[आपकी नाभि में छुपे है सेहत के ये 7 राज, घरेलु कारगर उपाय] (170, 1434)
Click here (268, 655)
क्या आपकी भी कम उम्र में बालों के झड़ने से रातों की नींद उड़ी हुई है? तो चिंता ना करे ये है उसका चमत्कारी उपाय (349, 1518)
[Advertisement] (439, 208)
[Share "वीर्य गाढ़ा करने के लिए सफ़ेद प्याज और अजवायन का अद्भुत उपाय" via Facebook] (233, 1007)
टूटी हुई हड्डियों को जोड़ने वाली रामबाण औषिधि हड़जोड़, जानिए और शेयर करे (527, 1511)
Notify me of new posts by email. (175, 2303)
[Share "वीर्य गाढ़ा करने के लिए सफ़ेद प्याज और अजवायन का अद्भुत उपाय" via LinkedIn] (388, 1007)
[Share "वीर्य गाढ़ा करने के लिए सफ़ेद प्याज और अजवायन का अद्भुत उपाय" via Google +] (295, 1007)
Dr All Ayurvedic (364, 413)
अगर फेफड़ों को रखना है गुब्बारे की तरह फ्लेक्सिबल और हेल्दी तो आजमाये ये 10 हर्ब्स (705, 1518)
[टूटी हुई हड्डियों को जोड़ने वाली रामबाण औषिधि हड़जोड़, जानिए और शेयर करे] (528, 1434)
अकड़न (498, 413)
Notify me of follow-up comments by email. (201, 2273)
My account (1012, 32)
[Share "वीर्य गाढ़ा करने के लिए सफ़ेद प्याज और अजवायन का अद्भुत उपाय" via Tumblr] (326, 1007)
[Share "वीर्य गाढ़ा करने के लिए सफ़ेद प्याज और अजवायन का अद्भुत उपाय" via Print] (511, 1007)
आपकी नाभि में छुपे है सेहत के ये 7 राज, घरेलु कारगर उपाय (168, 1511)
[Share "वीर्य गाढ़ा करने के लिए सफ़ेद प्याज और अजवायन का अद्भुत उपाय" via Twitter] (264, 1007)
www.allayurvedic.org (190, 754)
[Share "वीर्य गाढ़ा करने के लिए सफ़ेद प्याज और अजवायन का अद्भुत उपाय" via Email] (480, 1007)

——————————

▸ ABOUT THIS TASK: Return word for word the line with "Tumblr] (326, 1007)" and every line after it through the end of the records above.

▸ FINAL ANSWER:
[Share "वीर्य गाढ़ा करने के लिए सफ़ेद प्याज और अजवायन का अद्भुत उपाय" via Tumblr] (326, 1007)
[Share "वीर्य गाढ़ा करने के लिए सफ़ेद प्याज और अजवायन का अद्भुत उपाय" via Print] (511, 1007)
आपकी नाभि में छुपे है सेहत के ये 7 राज, घरेलु कारगर उपाय (168, 1511)
[Share "वीर्य गाढ़ा करने के लिए सफ़ेद प्याज और अजवायन का अद्भुत उपाय" via Twitter] (264, 1007)
www.allayurvedic.org (190, 754)
[Share "वीर्य गाढ़ा करने के लिए सफ़ेद प्याज और अजवायन का अद्भुत उपाय" via Email] (480, 1007)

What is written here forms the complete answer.